Nothing to Envy - Real Lives in North Korea
by Barbara Demick
As a former South Korean soldier, Tae-woo's ranking was toward the bottom of the heap - not the very bottom, because those people (about 200,000 or 1 percent of the population) were permanently banished to labor camps modeled after the Soviet Gulag.
North Koreans of the lower ranks were banned from living in the showcase capital of Pyongyang or the nicer patches of countryside toward the south where the soil was more fertile and the weather warmer. Tae-woo couldn't dream of joining the Workers' Party, which, like the Communist Party in China and the Soviet Union, controlled the plum jobs.
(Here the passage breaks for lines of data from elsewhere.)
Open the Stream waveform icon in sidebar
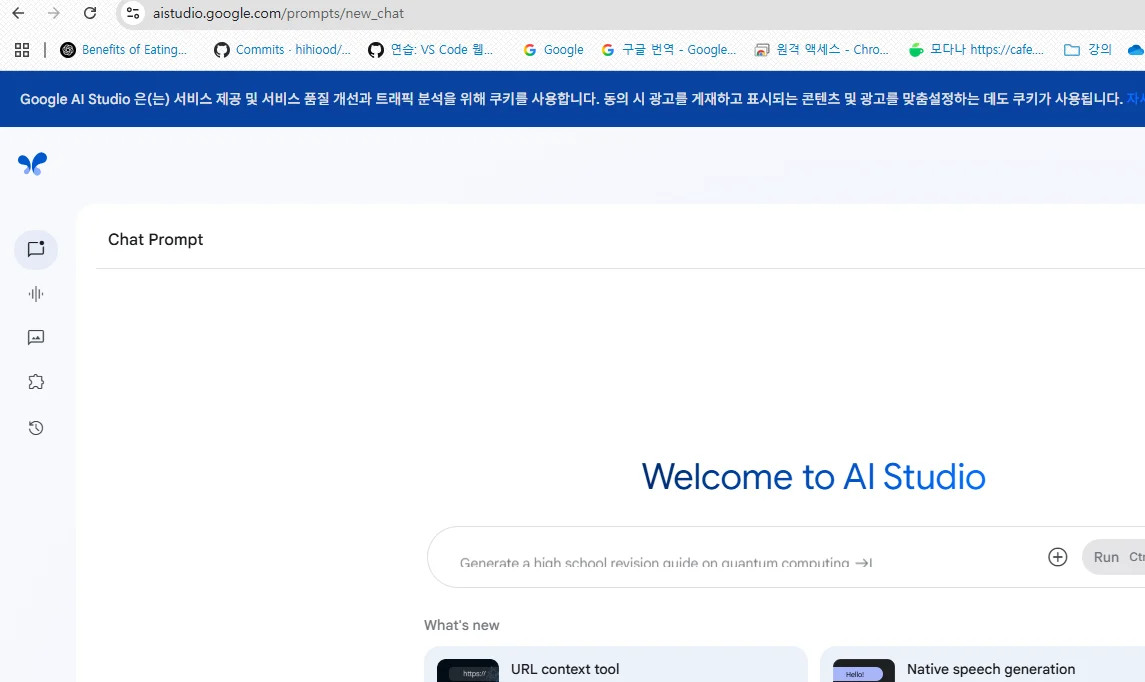[x=36, y=294]
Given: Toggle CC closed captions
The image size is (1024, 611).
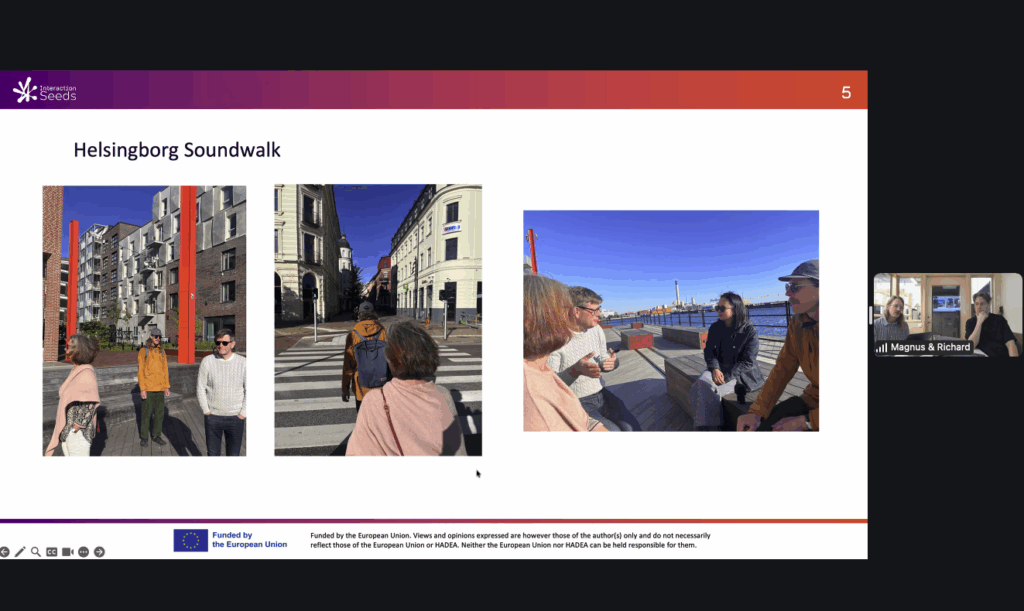Looking at the screenshot, I should click(52, 552).
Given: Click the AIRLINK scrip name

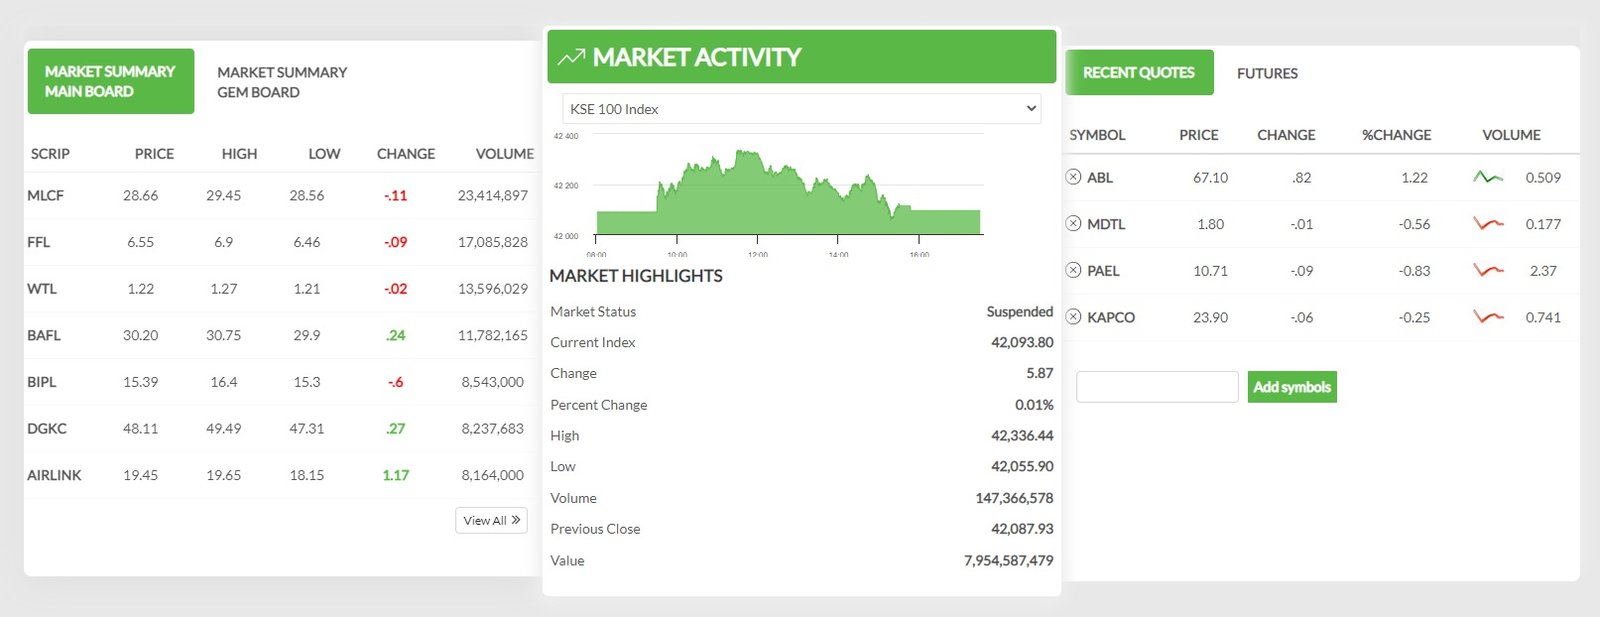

People of his rank would be closely watched by their neighbors. North Koreans are organized into what are called the inminban - literally, "people's group" - cooperatives of twenty or so families whose job it is to keep tabs on one another and run the neighborhood. The inminban have an elected leader, usually a middle-aged woman who reports anything suspicious to higher-ranking authorites. It was almost impossible for a North Korean of low rank to improve his status. Personal files were locked away in local offices of the Ministry for the Protection of State Security and, for extra safekeeping , just in case someone dared to think of tampering with the records, in the mountainous Yanggang Province.
The only mobility within the class system was downwards. Even if you were in the core class - reserved for relatives of the ruling family and party cadres - you could get demoted
for bad behaviour. But once in the hostile class, you remained there for life. Whatever your original stain, it was permanent and immutable. And just like the caste system of old Korea, family status was hereditary. The sins of the father were the sins of the children and grandchildren.